[libvirt] Unbounded client streams

Dear list, as you might have seen, I've been playing with our streams lately. One of the things I wanted to try was how my sparse streams deal with vol-download and slow writer (e.g. slow disk). Note to whomever wants to try that out: blkio,throttle.write_* is no good for this. So I went the old way: diff --git i/tools/virsh-util.c w/tools/virsh-util.c index 4b86e29..8f5738d 100644 --- i/tools/virsh-util.c +++ w/tools/virsh-util.c @@ -149,6 +149,8 @@ virshStreamSink(virStreamPtr st ATTRIBUTE_UNUSED, { int *fd = opaque; + sleep(60); + return safewrite(*fd, bytes, nbytes); } And found out something ugly: the memory footprint of virsh just keeps growing as vol-download progresses. I've tracked down the problem to: 1) The client event loop (virNetClientIOEventLoop) sees some incoming data, so it reads it (virNetClientIOHandleInput -> virNetClientCallDispatch) and queues the packet (virNetClientCallDispatchStream) regardless of the length of already queued packets 2) Since the server sees client has read all the data, it sends even more data. And the queue in step 1) just grows and grows. Ideally, the packets are taken out from the queue by virStreamRecv (which boils down to virNetClientStreamRecvPacket), but that is not on the schedule for the next minute. Frankly, I don't have any idea how to fix this. We can stop reading the data (i.e. not set POLLIN on the client <-> server socket) if the queue reaches certain length. BUT, this would mean no other call is processed. Not even keepalive - and the connection would break. The other option is to pretend I've never send this e-mail and you've read nothing O:-) Michal

2017-04-25 10:30 GMT+03:00 Michal Privoznik <mprivozn@redhat.com>:
Probably forgot to mention, the problem happens regardless of sparse streams or the regular ones we have already. It reproduces on both.
Does it possible to have two streams - one for upload/download that contains many messages and can take huge processing time. And second side by side for other messages.
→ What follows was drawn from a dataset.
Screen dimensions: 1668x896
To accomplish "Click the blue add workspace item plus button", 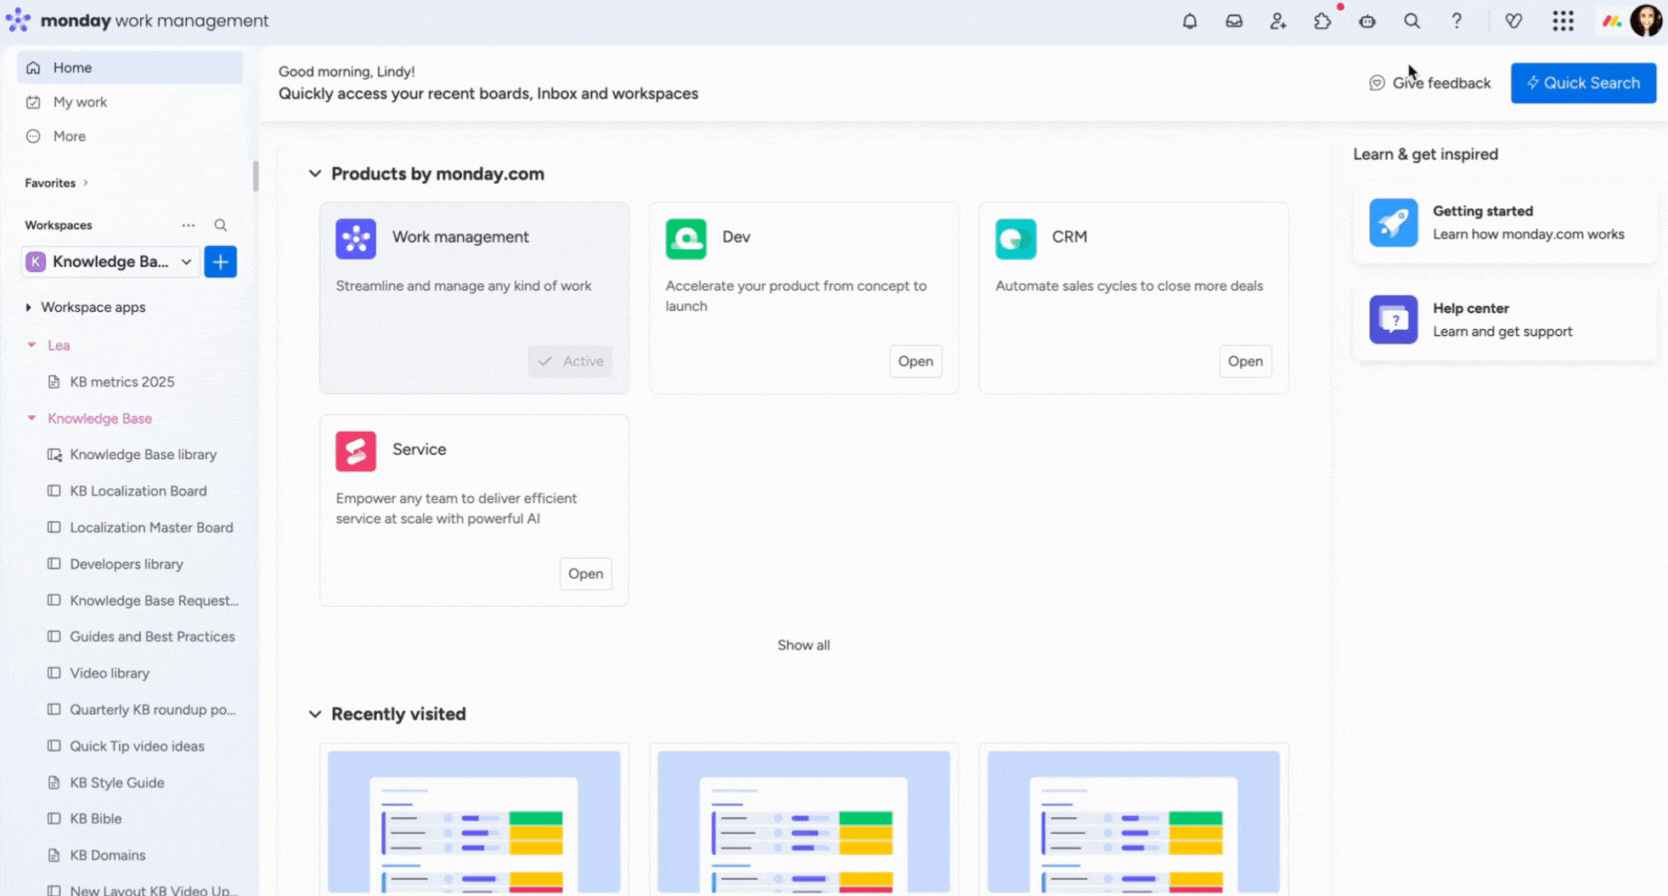I will pos(220,262).
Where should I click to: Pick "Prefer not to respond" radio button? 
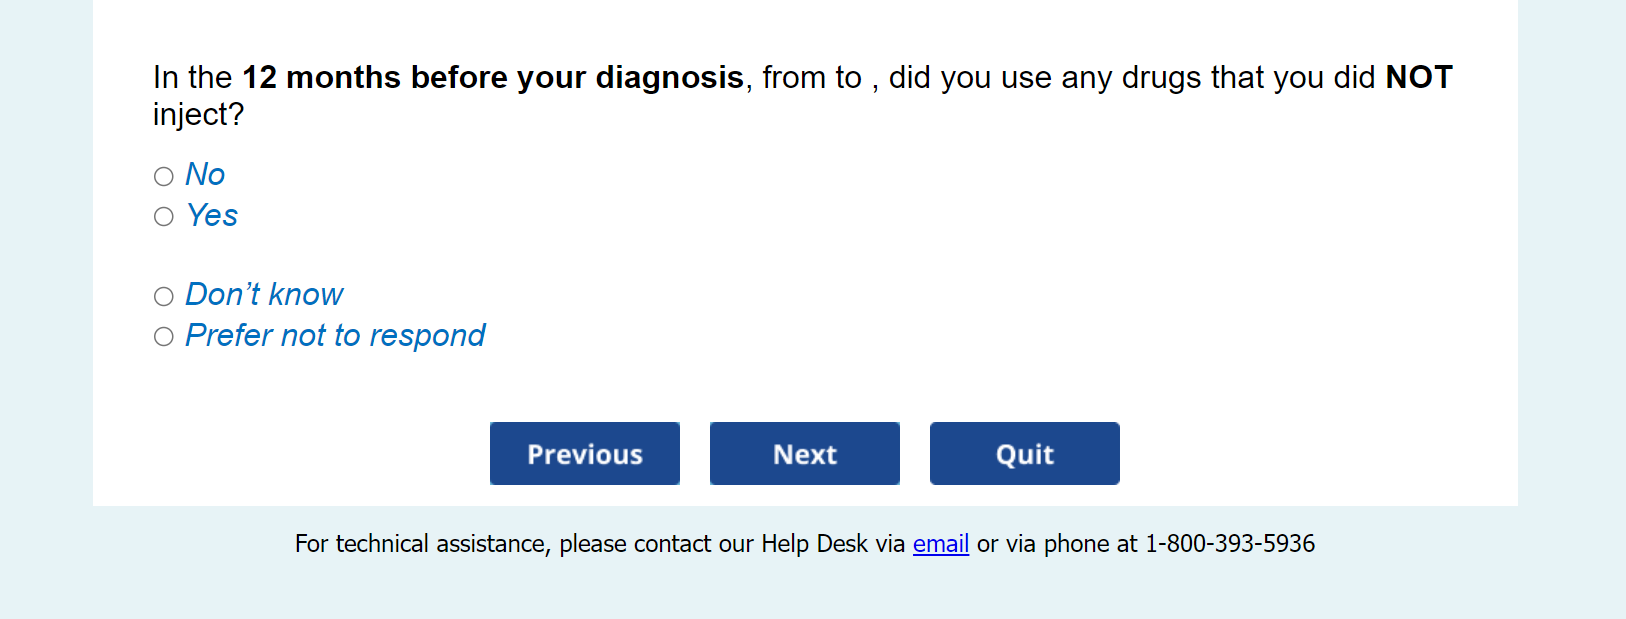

Like data channel and control channel? -- Vasiliy Tolstov, e-mail: v.tolstov@selfip.ru

On 04/25/2017 01:37 PM, Vasiliy Tolstov wrote:
2017-04-25 10:30 GMT+03:00 Michal Privoznik <mprivozn@redhat.com>:
Probably forgot to mention, the problem happens regardless of sparse streams or the regular ones we have already. It reproduces on both.
Does it possible to have two streams - one for upload/download that contains many messages and can take huge processing time. And second side by side for other messages. Like data channel and control channel?
No, currently it is not possible. We don't have multiplexed data streams over virConnect. While that might be relatively easily to implement for some transports (like libssh2), for some it would require change of the transport layer (e.g. TCP/UNIX sockets don't support multistreaming, so we'd need to use SCTP). Or implement multistreaming ourselves which is something I'd like very much to avoid. Michal

25 Апр 2017 г. 15:01 пользователь "Michal Privoznik" <mprivozn@redhat.com> написал: On 04/25/2017 01:37 PM, Vasiliy Tolstov wrote:
2017-04-25 10:30 GMT+03:00 Michal Privoznik <mprivozn@redhat.com>:
Probably forgot to mention, the problem happens regardless of sparse streams or the regular ones we have already. It reproduces on both.
Does it possible to have two streams - one for upload/download that contains many messages and can take huge processing time. And second side by side for other messages. Like data channel and control channel?
No, currently it is not possible. We don't have multiplexed data streams over virConnect. While that might be relatively easily to implement for some transports (like libssh2), for some it would require change of the transport layer (e.g. TCP/UNIX sockets don't support multistreaming, so we'd need to use SCTP). Or implement multistreaming ourselves which is something I'd like very much to avoid. Michal I'm not check keepalive messages,but why not possible to extend connect reply to pass connid and send pong messages from client with connid? If someone sends keepalive message with different connid extend it timeout?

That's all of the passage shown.